--- begin Excerpt ---
Our Gingira boys can put togather better things than that TATA tom tom.


----------



## SpArK

idune said:


> Our Gingira boys can put togather better things than that TATA tom tom.



Thats why they are remaining Gingira boys (WTF is that .. whatver anyway).. maybe they can do car wash or fix the puncture of tyres.


----------



## jbond197

iajdani said:


> TATA building the plant for export to Europe and other duty free countries from BD.



So what do you think they are idiots and are there for charity for poor bangladeshis. Tata is there for business and will pay you for any services or cheap labour you are going to provide. Now its upto you take it or leave it. Don't cry a river here...


----------



## TopCat

idune said:


> Our Gingira boys can put togather better things than that TATA tom tom.



Here you go.... Ingenious. Tata could hire some of those engineers for their plant i suppose.


----------



## javaman

iajdani said:


> Here you go.... Ingenious. Tata could hire some of those engineers for their plant i suppose.



u.s has made a deal of 5 billion dollars with BD for this


----------



## Iggy

iajdani said:


> So they going to build thise shhitt in Bangladesh with Nitol..
--- end Excerpt ---
--- begin Listed records ---
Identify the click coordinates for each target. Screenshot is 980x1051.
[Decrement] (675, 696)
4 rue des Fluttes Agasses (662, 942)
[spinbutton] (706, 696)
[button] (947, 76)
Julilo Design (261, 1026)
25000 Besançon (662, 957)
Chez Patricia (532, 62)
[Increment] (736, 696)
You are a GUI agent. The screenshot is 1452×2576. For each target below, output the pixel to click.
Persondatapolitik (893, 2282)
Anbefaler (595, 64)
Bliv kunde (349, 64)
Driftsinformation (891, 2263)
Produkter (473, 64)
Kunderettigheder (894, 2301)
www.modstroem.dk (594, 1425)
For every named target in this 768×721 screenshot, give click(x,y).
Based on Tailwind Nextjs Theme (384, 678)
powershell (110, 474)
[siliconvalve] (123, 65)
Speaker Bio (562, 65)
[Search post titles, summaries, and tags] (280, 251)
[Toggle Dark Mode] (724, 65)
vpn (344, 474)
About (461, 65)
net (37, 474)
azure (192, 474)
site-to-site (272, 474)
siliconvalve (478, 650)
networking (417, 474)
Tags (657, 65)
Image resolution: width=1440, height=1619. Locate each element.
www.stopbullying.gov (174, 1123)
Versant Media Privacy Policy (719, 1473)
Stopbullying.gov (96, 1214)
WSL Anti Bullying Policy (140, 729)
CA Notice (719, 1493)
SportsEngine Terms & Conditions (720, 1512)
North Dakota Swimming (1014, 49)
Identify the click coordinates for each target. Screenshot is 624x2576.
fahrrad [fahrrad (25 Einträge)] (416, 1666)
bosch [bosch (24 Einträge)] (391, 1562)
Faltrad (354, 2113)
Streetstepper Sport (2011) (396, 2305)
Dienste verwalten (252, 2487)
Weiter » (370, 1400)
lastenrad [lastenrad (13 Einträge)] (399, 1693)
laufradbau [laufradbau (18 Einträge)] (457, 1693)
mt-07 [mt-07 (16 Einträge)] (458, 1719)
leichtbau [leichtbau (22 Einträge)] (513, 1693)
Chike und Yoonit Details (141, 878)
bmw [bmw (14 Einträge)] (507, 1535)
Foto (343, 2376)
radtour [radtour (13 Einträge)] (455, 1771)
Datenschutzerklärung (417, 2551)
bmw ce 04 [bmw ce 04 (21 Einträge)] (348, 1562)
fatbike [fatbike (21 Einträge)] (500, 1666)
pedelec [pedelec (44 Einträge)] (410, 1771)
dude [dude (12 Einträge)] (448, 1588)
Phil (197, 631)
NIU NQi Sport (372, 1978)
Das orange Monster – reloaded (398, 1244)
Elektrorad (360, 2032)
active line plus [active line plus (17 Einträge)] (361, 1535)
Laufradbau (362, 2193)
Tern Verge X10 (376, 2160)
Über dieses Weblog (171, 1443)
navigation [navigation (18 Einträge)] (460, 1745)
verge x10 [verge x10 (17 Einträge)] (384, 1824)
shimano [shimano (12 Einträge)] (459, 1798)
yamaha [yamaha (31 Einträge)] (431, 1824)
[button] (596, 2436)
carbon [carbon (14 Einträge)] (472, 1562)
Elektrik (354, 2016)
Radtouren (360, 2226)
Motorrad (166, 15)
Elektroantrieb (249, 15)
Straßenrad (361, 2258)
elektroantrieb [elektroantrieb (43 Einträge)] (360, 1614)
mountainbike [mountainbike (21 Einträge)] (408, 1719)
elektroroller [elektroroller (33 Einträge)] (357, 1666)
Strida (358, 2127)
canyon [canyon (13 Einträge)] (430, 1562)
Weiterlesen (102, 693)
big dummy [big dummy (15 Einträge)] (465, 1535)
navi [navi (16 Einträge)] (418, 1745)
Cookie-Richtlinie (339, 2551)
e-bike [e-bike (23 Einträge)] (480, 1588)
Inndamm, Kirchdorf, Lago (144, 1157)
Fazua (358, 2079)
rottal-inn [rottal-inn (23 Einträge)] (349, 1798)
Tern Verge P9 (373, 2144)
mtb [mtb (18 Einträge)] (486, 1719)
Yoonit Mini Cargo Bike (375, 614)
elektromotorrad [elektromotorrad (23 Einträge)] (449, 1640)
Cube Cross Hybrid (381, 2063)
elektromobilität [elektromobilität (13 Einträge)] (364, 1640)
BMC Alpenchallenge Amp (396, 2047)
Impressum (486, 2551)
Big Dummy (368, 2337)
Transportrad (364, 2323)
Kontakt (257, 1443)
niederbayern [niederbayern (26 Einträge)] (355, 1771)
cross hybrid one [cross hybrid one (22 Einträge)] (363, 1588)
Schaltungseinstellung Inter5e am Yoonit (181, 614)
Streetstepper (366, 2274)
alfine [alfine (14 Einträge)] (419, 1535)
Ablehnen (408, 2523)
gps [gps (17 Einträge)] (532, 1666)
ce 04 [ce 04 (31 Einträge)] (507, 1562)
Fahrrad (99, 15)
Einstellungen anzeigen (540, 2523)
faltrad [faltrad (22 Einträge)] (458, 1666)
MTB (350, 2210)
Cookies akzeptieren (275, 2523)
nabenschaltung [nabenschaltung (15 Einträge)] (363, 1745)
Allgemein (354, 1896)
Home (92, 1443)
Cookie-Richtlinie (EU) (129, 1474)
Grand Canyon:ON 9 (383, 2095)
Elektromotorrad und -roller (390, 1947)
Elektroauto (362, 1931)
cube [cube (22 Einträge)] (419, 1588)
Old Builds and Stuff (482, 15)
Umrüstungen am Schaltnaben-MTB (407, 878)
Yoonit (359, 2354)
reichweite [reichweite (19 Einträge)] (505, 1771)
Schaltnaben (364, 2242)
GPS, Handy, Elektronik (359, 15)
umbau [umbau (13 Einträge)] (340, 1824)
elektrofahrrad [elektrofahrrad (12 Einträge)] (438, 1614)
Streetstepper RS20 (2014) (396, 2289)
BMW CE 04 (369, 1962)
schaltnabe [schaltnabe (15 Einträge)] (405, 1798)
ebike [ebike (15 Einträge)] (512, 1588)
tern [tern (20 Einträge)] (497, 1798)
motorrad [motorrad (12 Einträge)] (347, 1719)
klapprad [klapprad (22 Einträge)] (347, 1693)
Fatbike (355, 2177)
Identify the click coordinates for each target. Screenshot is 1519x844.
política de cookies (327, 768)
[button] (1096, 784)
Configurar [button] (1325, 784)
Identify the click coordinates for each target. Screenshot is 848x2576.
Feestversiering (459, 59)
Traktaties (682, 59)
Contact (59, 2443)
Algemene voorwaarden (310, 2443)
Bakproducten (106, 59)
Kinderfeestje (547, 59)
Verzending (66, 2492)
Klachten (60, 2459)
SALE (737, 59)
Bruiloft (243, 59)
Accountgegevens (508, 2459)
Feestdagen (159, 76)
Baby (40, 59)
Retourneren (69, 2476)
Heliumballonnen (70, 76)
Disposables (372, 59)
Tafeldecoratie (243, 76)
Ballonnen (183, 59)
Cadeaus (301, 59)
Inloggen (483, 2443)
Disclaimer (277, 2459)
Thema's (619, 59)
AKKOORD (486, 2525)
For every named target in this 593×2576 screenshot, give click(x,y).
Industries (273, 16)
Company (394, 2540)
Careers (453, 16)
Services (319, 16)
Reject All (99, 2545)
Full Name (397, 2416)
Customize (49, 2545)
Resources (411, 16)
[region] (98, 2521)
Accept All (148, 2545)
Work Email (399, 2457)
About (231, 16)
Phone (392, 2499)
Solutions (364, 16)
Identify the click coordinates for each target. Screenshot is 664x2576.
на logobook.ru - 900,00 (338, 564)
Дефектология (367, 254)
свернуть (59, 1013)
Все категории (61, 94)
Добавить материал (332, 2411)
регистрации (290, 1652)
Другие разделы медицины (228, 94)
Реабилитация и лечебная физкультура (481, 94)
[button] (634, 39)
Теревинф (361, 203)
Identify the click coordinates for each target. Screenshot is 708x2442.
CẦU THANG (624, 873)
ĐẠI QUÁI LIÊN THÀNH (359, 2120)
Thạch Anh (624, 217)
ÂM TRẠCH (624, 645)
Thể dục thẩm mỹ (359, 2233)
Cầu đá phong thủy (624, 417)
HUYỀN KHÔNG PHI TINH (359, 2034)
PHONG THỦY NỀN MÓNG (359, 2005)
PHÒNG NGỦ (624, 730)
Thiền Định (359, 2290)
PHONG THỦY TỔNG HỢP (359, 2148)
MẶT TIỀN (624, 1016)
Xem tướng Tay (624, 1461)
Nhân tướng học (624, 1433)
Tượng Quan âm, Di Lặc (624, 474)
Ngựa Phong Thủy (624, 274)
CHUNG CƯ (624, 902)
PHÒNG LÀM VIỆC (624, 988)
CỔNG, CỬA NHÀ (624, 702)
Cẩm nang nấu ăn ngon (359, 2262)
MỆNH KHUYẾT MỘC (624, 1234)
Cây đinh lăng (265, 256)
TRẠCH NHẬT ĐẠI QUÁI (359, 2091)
--- end Listed records ---
» Brief
Can you extract, word for word, the part of the forum thread that opens with the words "## jbond197" and closes with "a river here..."? These records come from a different source than the forum thread.

» Exercise result
## jbond197

iajdani said:


> TATA building the plant for export to Europe and other duty free countries from BD.



So what do you think they are idiots and are there for charity for poor bangladeshis. Tata is there for business and will pay you for any services or cheap labour you are going to provide. Now its upto you take it or leave it. Don't cry a river here...